== Task data ==

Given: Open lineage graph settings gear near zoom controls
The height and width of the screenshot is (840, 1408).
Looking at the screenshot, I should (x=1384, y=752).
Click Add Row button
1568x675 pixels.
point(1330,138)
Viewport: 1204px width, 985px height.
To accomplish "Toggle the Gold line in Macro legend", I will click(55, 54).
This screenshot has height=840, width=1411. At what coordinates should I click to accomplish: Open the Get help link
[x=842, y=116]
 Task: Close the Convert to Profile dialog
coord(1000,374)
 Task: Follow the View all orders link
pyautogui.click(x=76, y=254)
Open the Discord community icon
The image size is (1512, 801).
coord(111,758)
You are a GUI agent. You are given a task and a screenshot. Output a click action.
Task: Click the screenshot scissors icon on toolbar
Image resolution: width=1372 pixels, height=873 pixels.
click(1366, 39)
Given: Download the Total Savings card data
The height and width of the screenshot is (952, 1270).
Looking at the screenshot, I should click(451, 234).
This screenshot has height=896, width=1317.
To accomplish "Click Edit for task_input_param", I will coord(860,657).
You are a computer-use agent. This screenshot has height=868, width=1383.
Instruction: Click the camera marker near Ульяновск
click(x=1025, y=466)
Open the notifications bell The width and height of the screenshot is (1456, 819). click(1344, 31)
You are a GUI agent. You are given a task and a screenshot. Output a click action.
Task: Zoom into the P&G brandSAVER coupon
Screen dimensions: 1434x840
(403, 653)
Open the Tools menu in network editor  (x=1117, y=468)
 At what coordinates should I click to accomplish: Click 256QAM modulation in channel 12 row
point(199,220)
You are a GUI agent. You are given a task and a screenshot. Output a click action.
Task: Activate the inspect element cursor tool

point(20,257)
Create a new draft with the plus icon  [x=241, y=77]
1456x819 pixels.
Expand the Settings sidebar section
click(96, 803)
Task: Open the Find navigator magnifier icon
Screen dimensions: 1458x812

== What you need to do ==
Nothing should be dropped. Retype each line above as it is.

== Output of the task ==
Given: Open lineage graph settings gear near zoom controls
The height and width of the screenshot is (840, 1408).
Looking at the screenshot, I should (x=1384, y=752).
Click Add Row button
1568x675 pixels.
point(1330,138)
Viewport: 1204px width, 985px height.
To accomplish "Toggle the Gold line in Macro legend", I will click(55, 54).
This screenshot has height=840, width=1411. At what coordinates should I click to accomplish: Open the Get help link
[x=842, y=116]
 Task: Close the Convert to Profile dialog
coord(1000,374)
 Task: Follow the View all orders link
pyautogui.click(x=76, y=254)
Open the Discord community icon
The image size is (1512, 801).
coord(111,758)
You are a GUI agent. You are given a task and a screenshot. Output a click action.
Task: Click the screenshot scissors icon on toolbar
Image resolution: width=1372 pixels, height=873 pixels.
click(1366, 39)
Given: Download the Total Savings card data
The height and width of the screenshot is (952, 1270).
Looking at the screenshot, I should click(451, 234).
This screenshot has height=896, width=1317.
To accomplish "Click Edit for task_input_param", I will coord(860,657).
You are a computer-use agent. This screenshot has height=868, width=1383.
Instruction: Click the camera marker near Ульяновск
click(x=1025, y=466)
Open the notifications bell The width and height of the screenshot is (1456, 819). click(1344, 31)
You are a GUI agent. You are given a task and a screenshot. Output a click action.
Task: Zoom into the P&G brandSAVER coupon
Screen dimensions: 1434x840
(403, 653)
Open the Tools menu in network editor  (x=1117, y=468)
 At what coordinates should I click to accomplish: Click 256QAM modulation in channel 12 row
point(199,220)
You are a GUI agent. You are given a task and a screenshot. Output a click action.
Task: Activate the inspect element cursor tool

point(20,257)
Create a new draft with the plus icon  [x=241, y=77]
1456x819 pixels.
Expand the Settings sidebar section
click(96, 803)
Task: Open the Find navigator magnifier icon
Screen dimensions: 1458x812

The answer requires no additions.